Quant à la réforme caquiste de la Charte de la langue française (loi 96), Pierre Poilievre s’est montré fuyant à son endroit en campagne au leadership, tandis que trois de ses opposants l’ont vivement décriée.

Il s’est toutefois clairement dit contre la loi 21 sur la laïcité de l’État, se disant en accord avec la décision du gouvernement libéral d’intervenir contre la loi devant la Cour suprême quand l’occasion se présentera.

ENVIRONNEMENT


Une raffinerie de Fort McMurray.

Photo d’archives

Une raffinerie de Fort McMurray.

Alors que son prédécesseur Erin O’Toole promettait une réingénierie de la taxe carbone, Pierre Poilievre veut l’abolir, car elle contribue, dit-il, à la hausse des prix.

Pour verdir l’industrie des hydrocarbures, dont il est un farouche défenseur, il mise sur les technologies. Le gouvernement Trudeau encourage aussi cette avenue en finançant des projets de captation de carbone.

Ça reste à prouver

Mais ces technologies encore marginales sont loin d’avoir fait leurs preuves et demeurent extrêmement coûteuses.

« Si on prenait cet argent-là et qu’on l’investissait en efficacité énergétique ou dans les énergies renouvelables, on aurait des réductions de gaz à effet de serre beaucoup plus importantes par dollar investi », affirmait en 2016 le directeur d’Équiterre, aujourd’hui ministre de l’Environnement, Steven Guilbeault.

Un rôle pour Québec

Mais Pierre Poilievre n’en démord pas. Il estime même que le Québec peut contribuer à verdir l’industrie des hydrocarbures en construisant davantage de barrages, et plus rapidement. 

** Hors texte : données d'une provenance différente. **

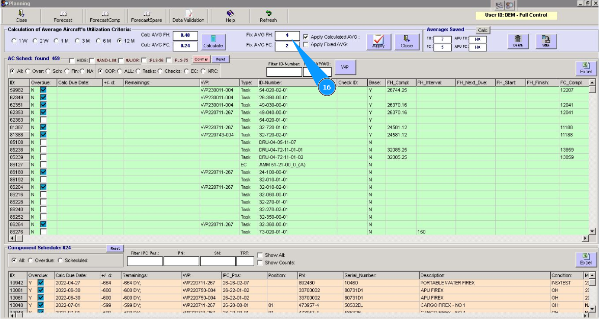This screenshot has height=320, width=599.
Task: Click Apply with the red checkmark icon
Action: point(378,41)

« Les Québécois ont une source d’énergie propre, l’hydroélectricité, qu’ils peuvent utiliser pour liquéfier le gaz naturel sans émissions », a-t-il dit au Journal, justifiant son appui au projet GNL Québec, rejeté par le gouvernement Legault.

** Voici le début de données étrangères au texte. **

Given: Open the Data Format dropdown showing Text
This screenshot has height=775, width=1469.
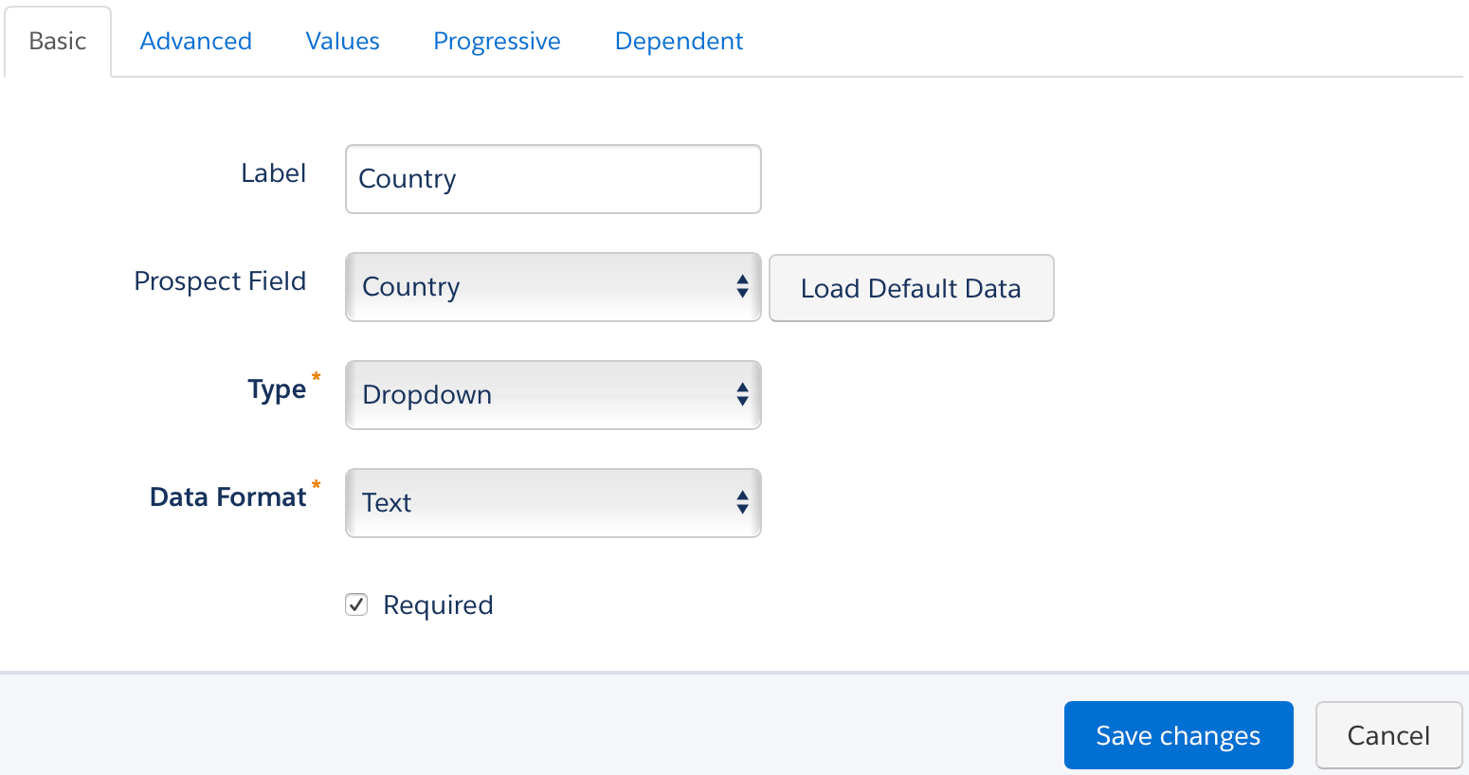Looking at the screenshot, I should point(553,503).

S’il assure qu’il n’imposerait rien à la province, le chef conservateur croit que le contexte est aujourd’hui plus favorable aux projets énergétiques que jamais.

« La guerre en Ukraine montre que si le Canada ne produit pas le gaz naturel, le marché sera monopolisé par les dictatures polluantes comme celle de Poutine », a-t-il insisté. 

En froid avec les médias 

Le nouveau chef conservateur se montre très méfiant envers les médias traditionnels, limitant les entrevues depuis son élection, le 10 septembre.

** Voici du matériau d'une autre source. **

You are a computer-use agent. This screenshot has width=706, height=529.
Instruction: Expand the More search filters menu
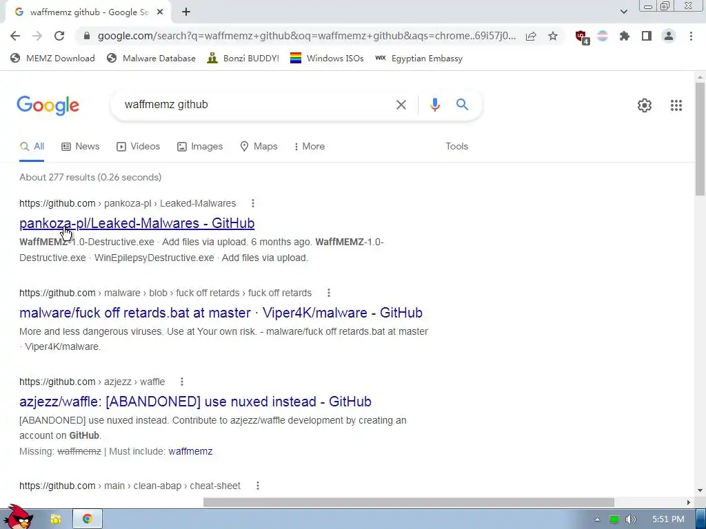click(x=310, y=146)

Il a fallu attendre cette semaine pour qu’il ouvre la porte à des médias de masse, dont Le Journal.

Pour le stratège conservateur Rodolphe Husny, c’est que le chef « ne veut pas donner l’opportunité aux médias de disséquer son message ».

Sa relation avec la presse parlementaire a d’ailleurs très mal commencé. Peu après avoir été porté au pouvoir, il a eu un vif accrochage avec un reporter de la chaîne Global News, David Akin, qui protestait contre son refus d’être interrogé.

« Les Canadiens le découvrent en ce moment et il veut qu’ils l’associent à un seul enjeu, l’économie », explique M. Husny, ex-conseiller au sein du gouvernement Harper.

Pour y parvenir en évitant d’être mis en doute par les journalistes, Pierre Poilievre utilise la période de questions à la Chambre des communes pour talonner le gouvernement sur le coût de la vie et les impôts.

Pour le reste, le chef de l’opposition mise sur les réseaux sociaux, où il entretient un lien direct avec l’électorat. Cette stratégie, dit-il, lui a permis de gagner son siège en banlieue d’Ottawa sept fois consécutives.

Ce rejet des médias, qui traverse la droite populiste mondiale, est lié à la perte de confiance globale envers la presse, souligne M. Husny.

Organe de propagande

C’est 52 % des Canadiens qui estiment que « la majorité des organisations médiatiques cherchent davantage à faire la promotion d’une idéologie qu’à informer le public », selon l’enquête annuelle d’Edelman sur la confiance.

S’il est élu premier ministre, Pierre Poilievre entend cesser de financer la chaîne publique CBC, et abolir les subventions dont bénéficient la plupart des groupes de presse, y compris Québecor.